[DATA TO EXAMINE — start]
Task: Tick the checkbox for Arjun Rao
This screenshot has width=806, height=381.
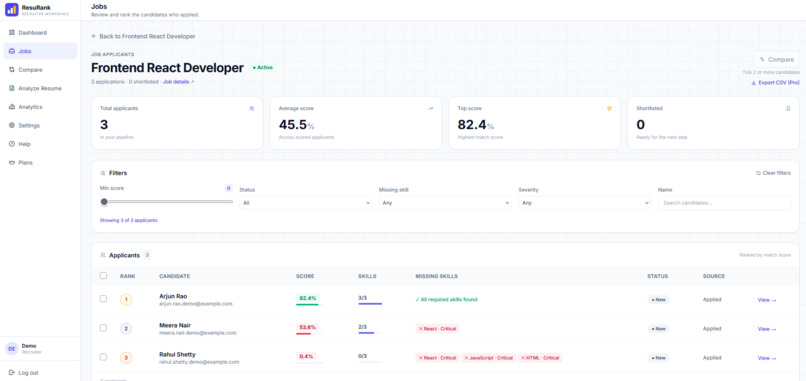Action: tap(103, 299)
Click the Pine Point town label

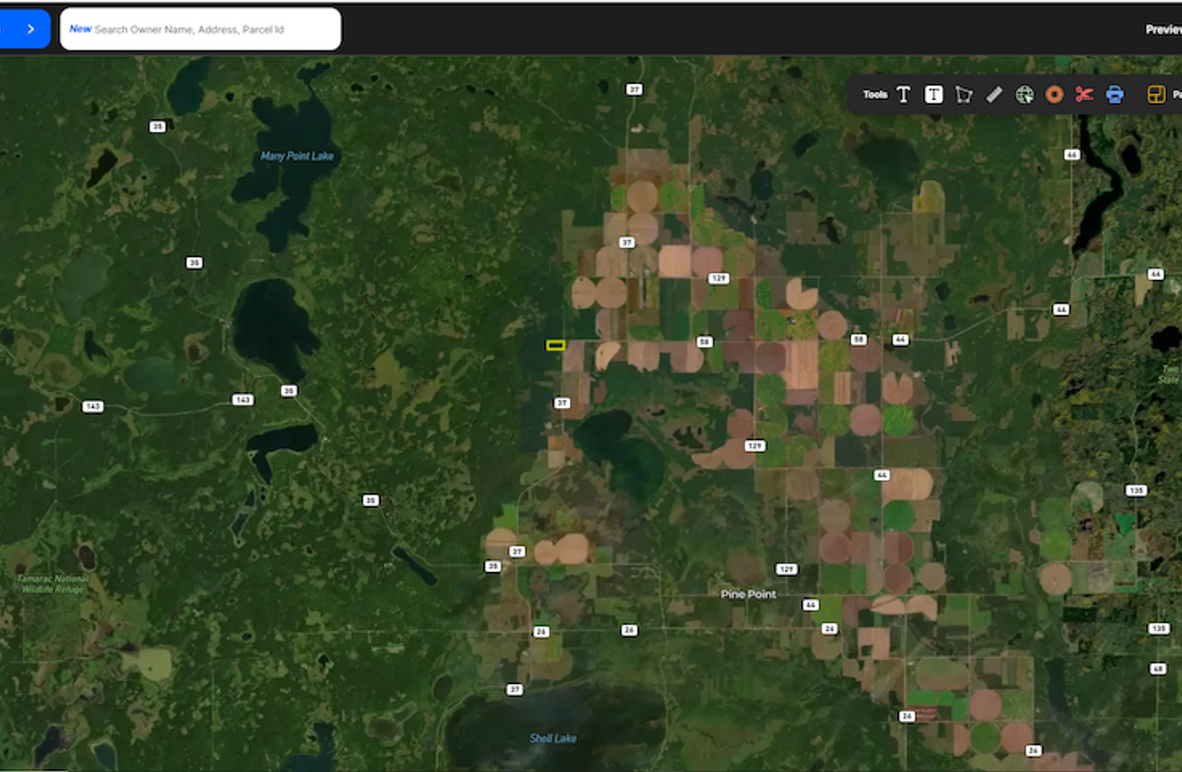(749, 594)
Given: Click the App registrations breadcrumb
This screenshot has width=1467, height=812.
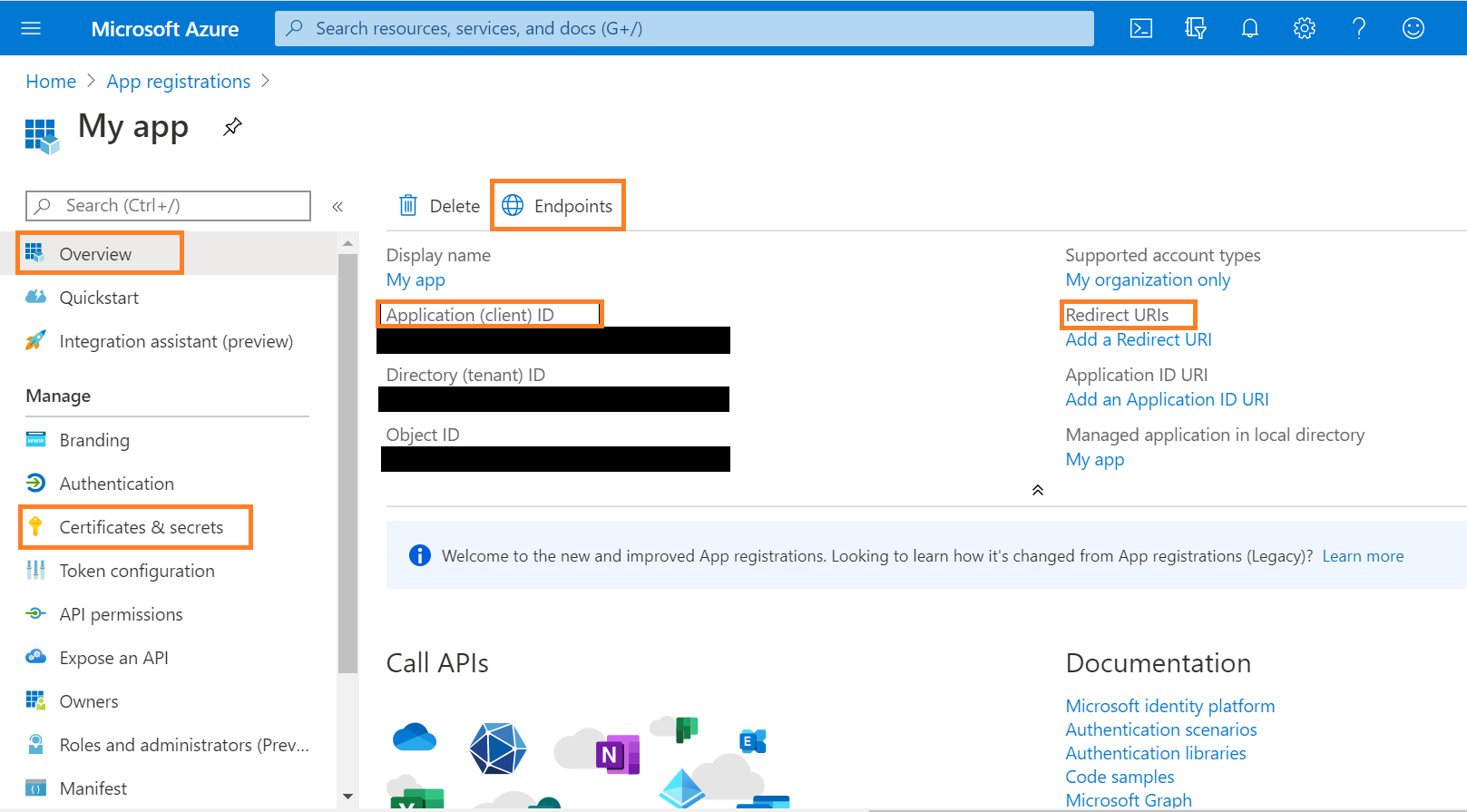Looking at the screenshot, I should pos(178,82).
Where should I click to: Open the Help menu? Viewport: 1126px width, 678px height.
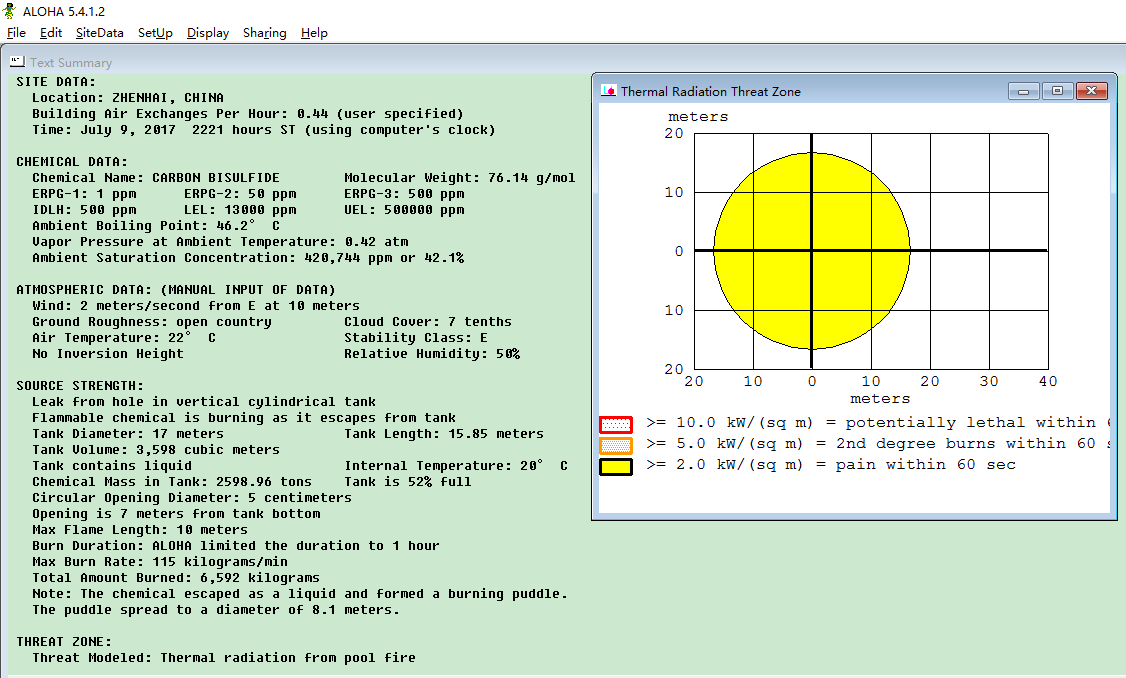pos(314,32)
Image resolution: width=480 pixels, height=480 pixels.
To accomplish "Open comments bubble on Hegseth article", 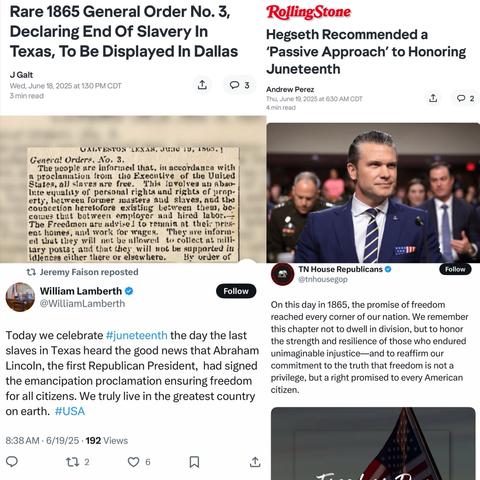I will [x=465, y=98].
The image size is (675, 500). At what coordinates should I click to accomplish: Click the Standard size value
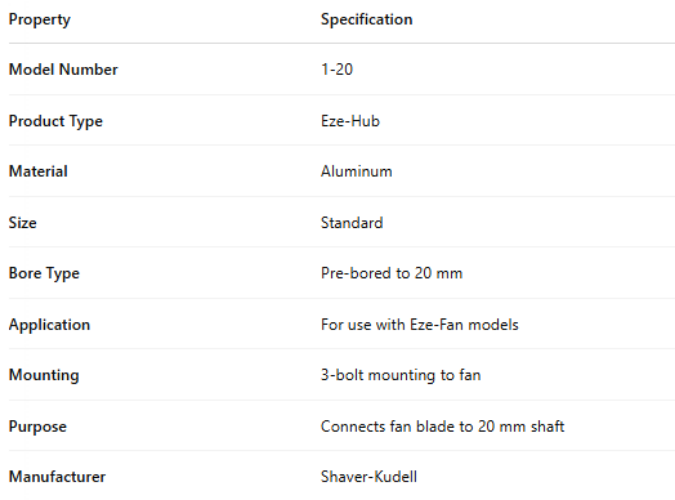point(351,223)
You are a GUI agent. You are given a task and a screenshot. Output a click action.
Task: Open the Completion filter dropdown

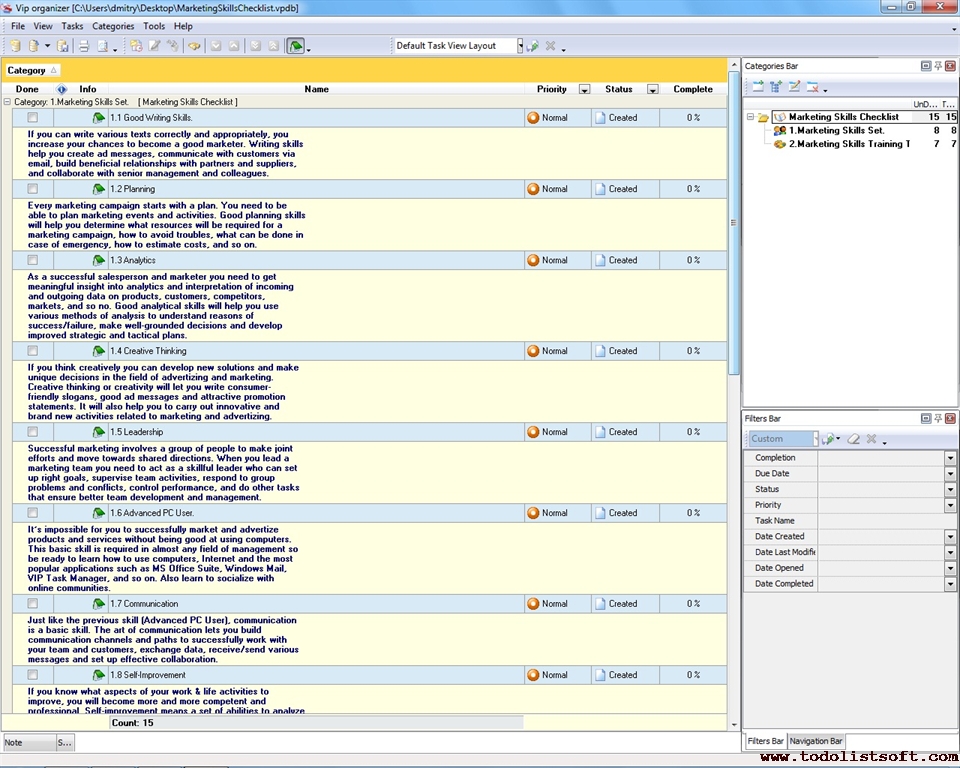point(950,458)
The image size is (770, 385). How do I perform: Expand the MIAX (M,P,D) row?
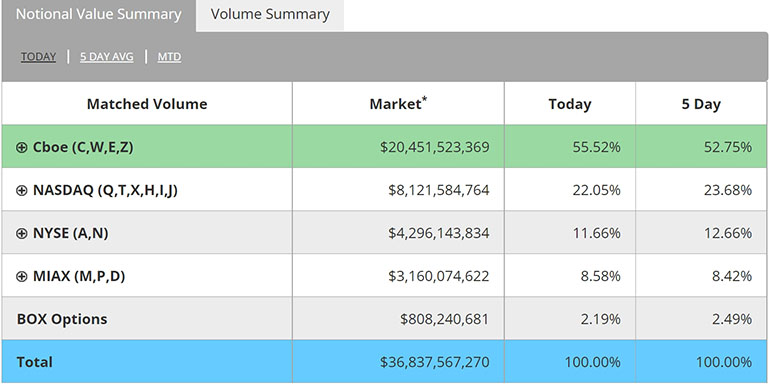point(22,276)
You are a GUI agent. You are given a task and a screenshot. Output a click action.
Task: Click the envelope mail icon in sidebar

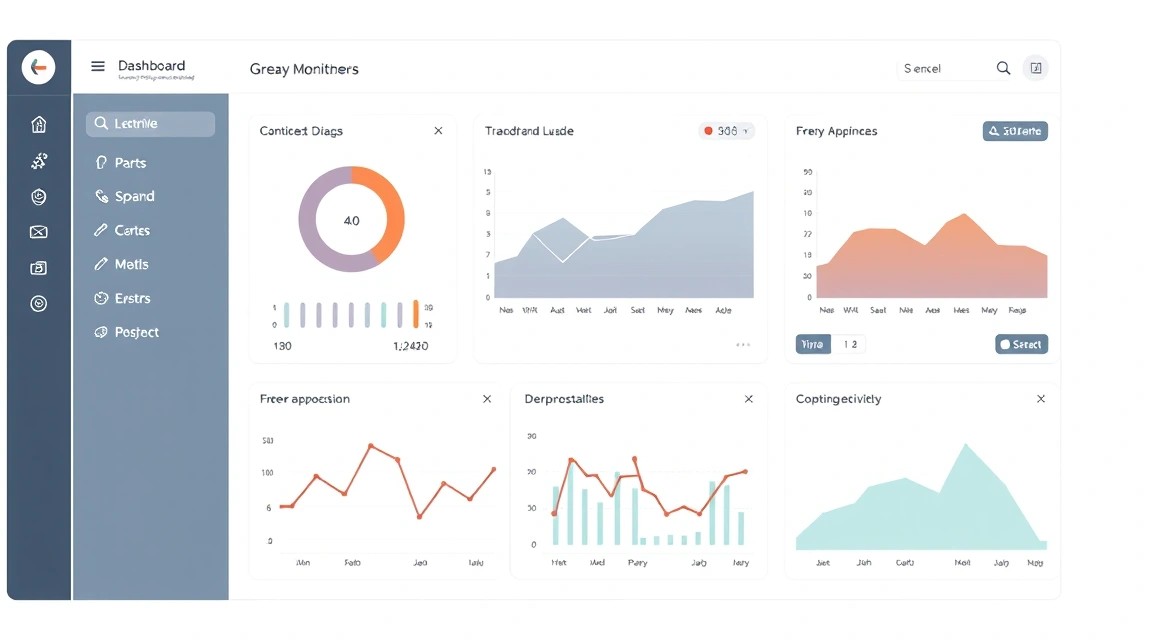(39, 232)
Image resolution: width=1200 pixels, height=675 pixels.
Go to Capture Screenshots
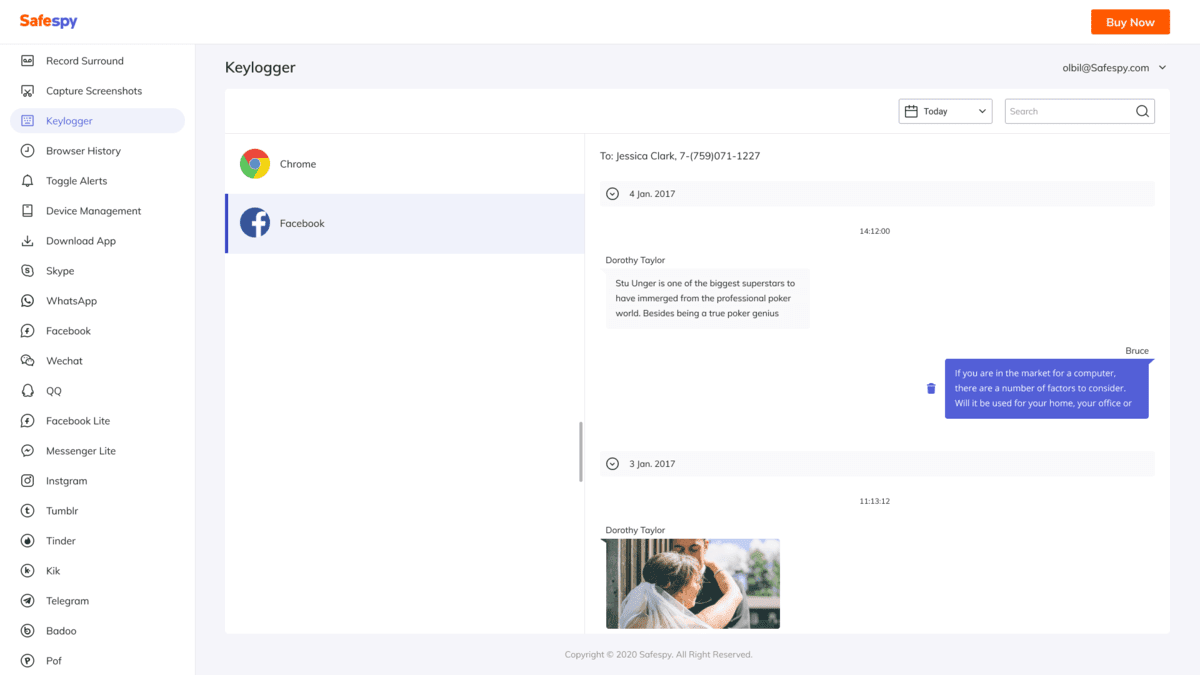pos(93,91)
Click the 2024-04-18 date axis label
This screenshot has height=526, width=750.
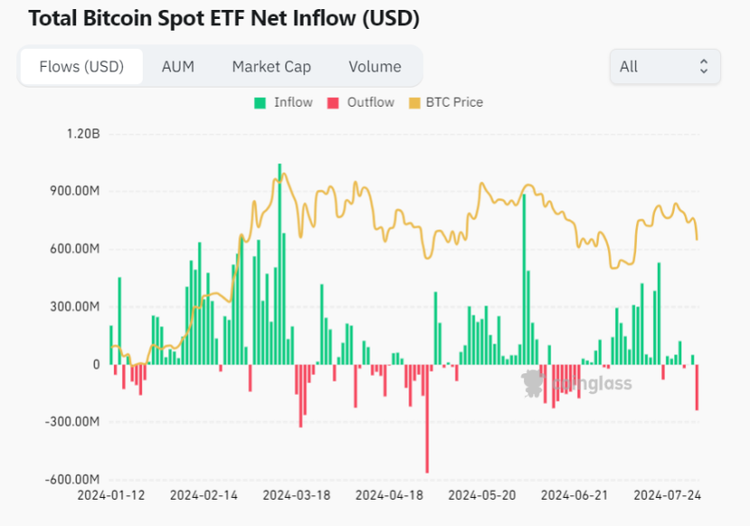(389, 495)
[DATA TO EXAMINE — finish]
TASK REQUIREMENTS: Leave out all pictures and output each line exactly, from the top of the records through the line that holds "Image resolution: width=480".

PROBLEM SOLUTION:
Task: Tick the checkbox for Arjun Rao
This screenshot has width=806, height=381.
Action: tap(103, 299)
Click the Pine Point town label

(749, 594)
Given: Click the App registrations breadcrumb
This screenshot has width=1467, height=812.
Looking at the screenshot, I should pos(178,82).
Where should I click to: Open the Help menu? Viewport: 1126px width, 678px height.
pos(314,32)
Image resolution: width=480 pixels, height=480 pixels.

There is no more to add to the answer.